Command line option values can be passed to Epos at server startup, or to the say-epos utility. The behavior of these two command lines is very similar, though not identical. The monolithic Epos executable should not deviate from the server executable, unless specified otherwise.

The options can be specified anywhere on the command line, and are processed from left to right before any other text (which is treated as the text to be synthesized) on the command line. Long options, which correspond directly to the options specified in configuration files, are preceded with a double dash and they take a value, which can be separated using the equality sign (=), or spacing; the value (true or the empty string) can be understood implicitly, if applicable to the option type, and the option is followed by another option or comes last at the command line. Short options are denoted by single letters, preceded with a single dash, and they never take a value.

Input Text

Technically speaking, this subsection doesn't really concern the options, but it is nevertheless included.
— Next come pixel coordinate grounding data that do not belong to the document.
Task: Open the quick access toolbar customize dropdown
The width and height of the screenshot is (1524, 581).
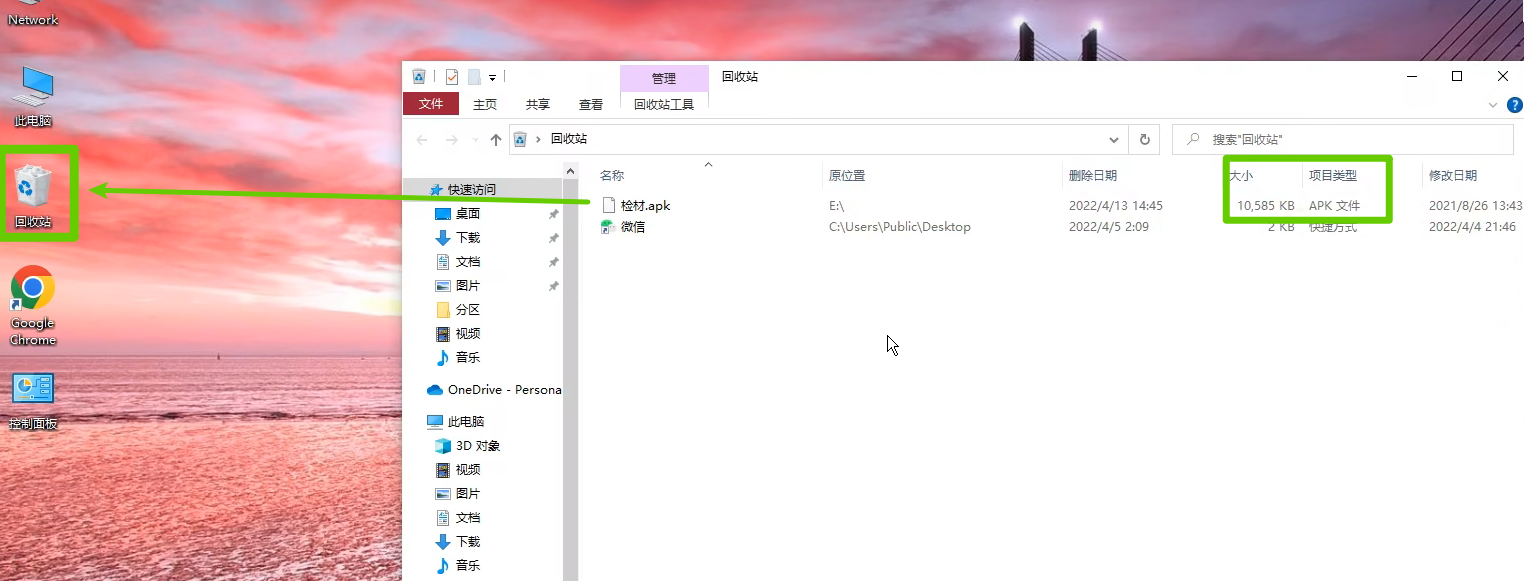Action: (493, 78)
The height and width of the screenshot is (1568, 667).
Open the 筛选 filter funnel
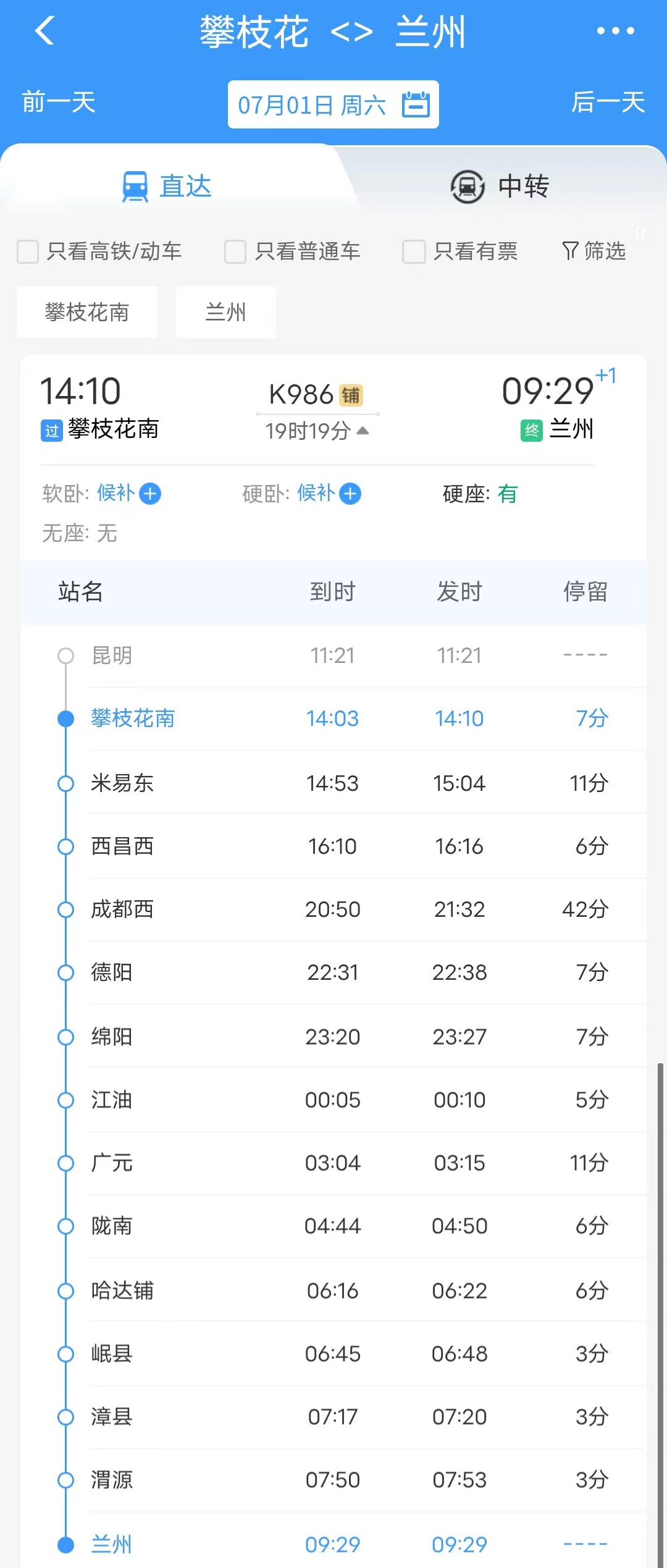[594, 251]
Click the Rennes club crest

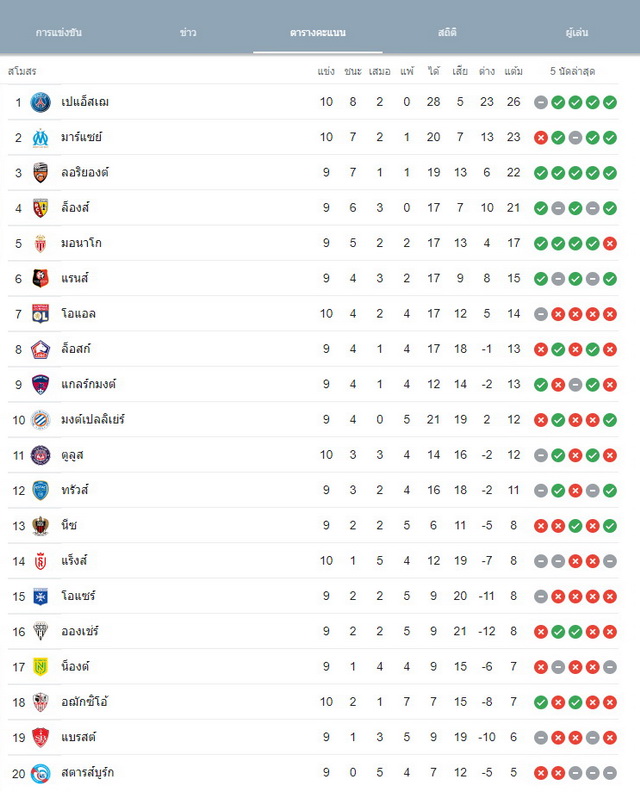click(x=40, y=278)
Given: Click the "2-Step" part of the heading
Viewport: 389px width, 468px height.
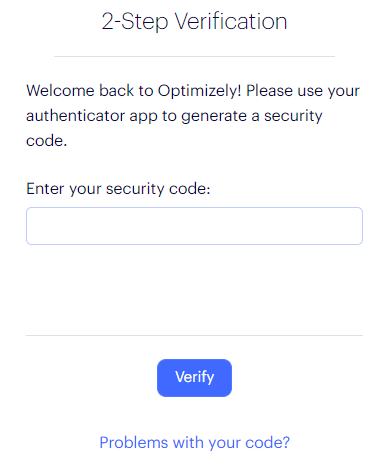Looking at the screenshot, I should pyautogui.click(x=135, y=21).
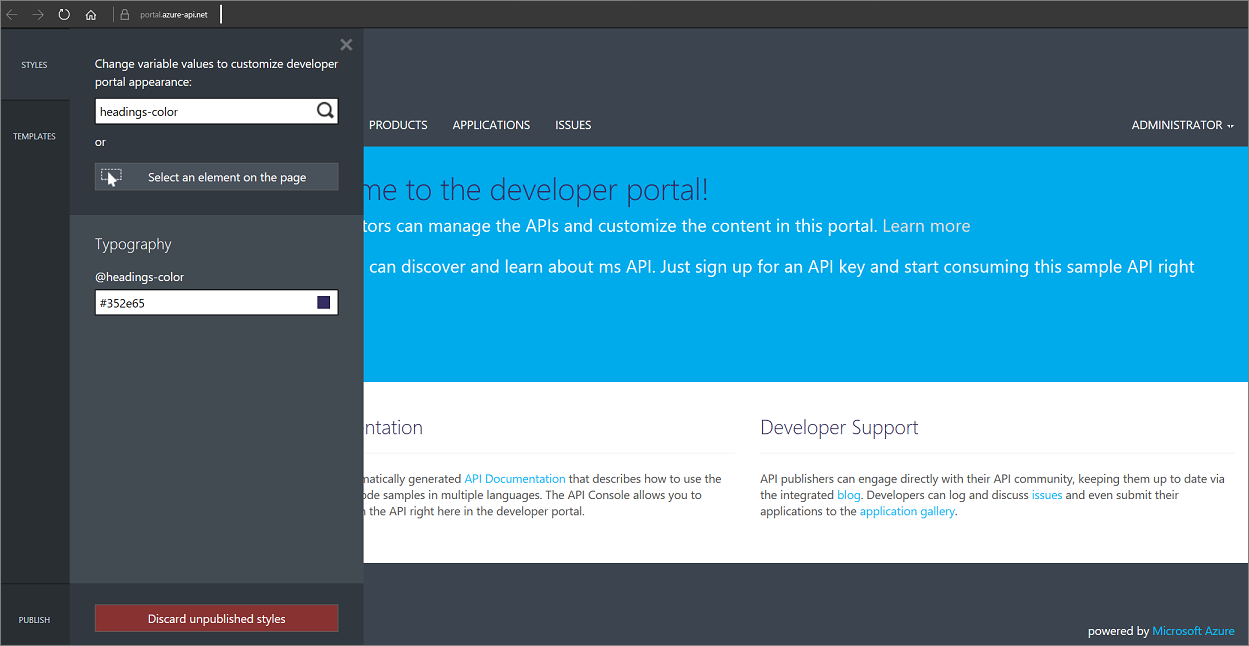
Task: Click the browser forward arrow
Action: [37, 14]
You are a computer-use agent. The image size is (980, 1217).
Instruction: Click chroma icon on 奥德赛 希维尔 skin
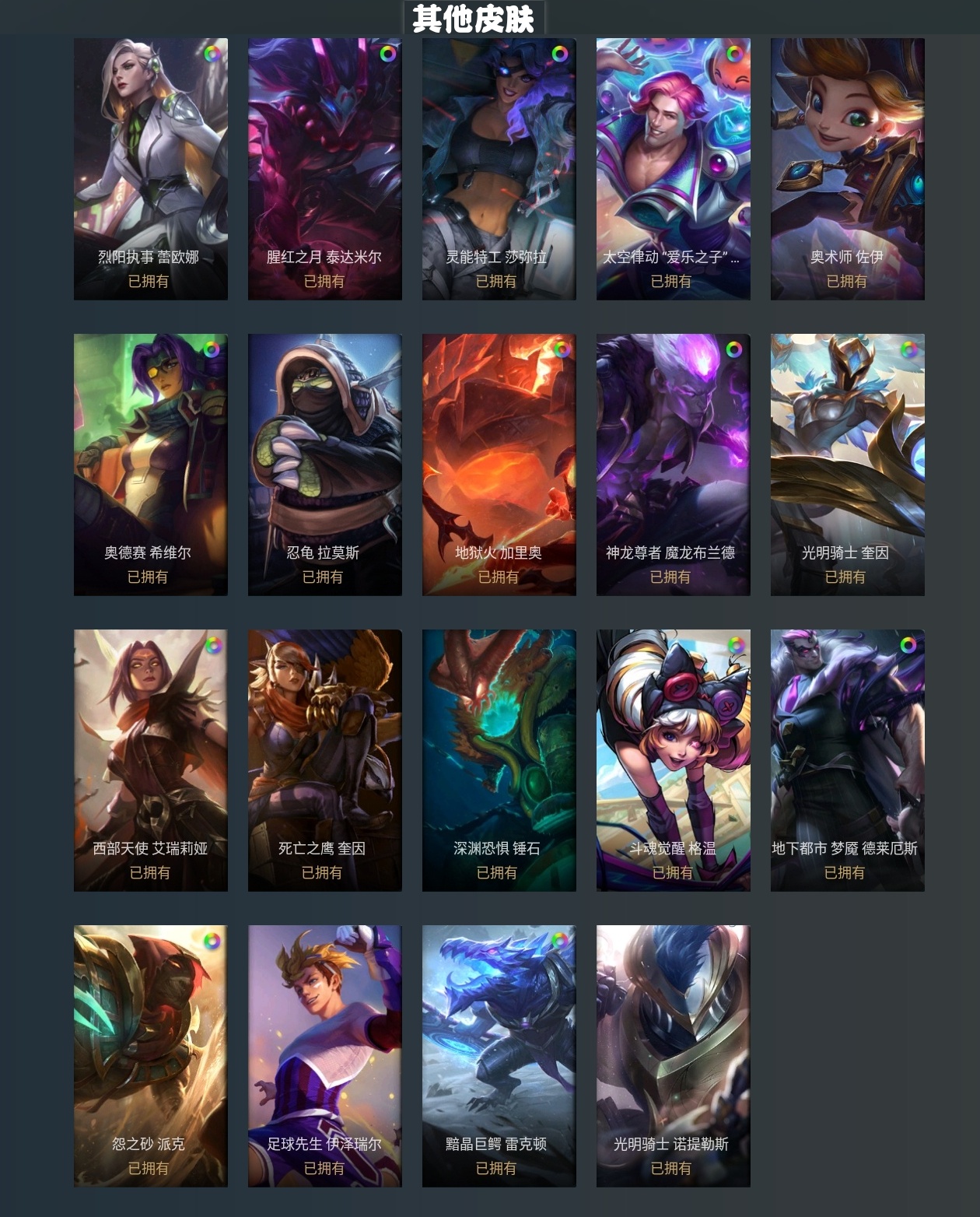(212, 349)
The main purpose of the say-epos utility is to convert a specified text to speech. Therefore, any command line text which is not part of an option name or option value is concatenated together with spaces, and sent to the server for the usual processing (TTS and phonetic transcription), after all preceding, intervening or following options have been sent to the server.

The same is true for the monolithic Epos executable, but in this case, only a single argument of this sort is accepted. (Just enclose the text with quotes to have it treated as a single argument. The sole reason why this is so is the less-than-maintained status of the monolithic executable.)

In both cases, quite random defaults are supplied if no input text is specified.

It is not possible nor desirable to specify the input text for the TTSCP server executable. It is accepted and silently ignored.

Long Options

The long options are also available through the say-epos utility; in such case, the long option is passed to the TTSCP server without any effect on the say-epos client.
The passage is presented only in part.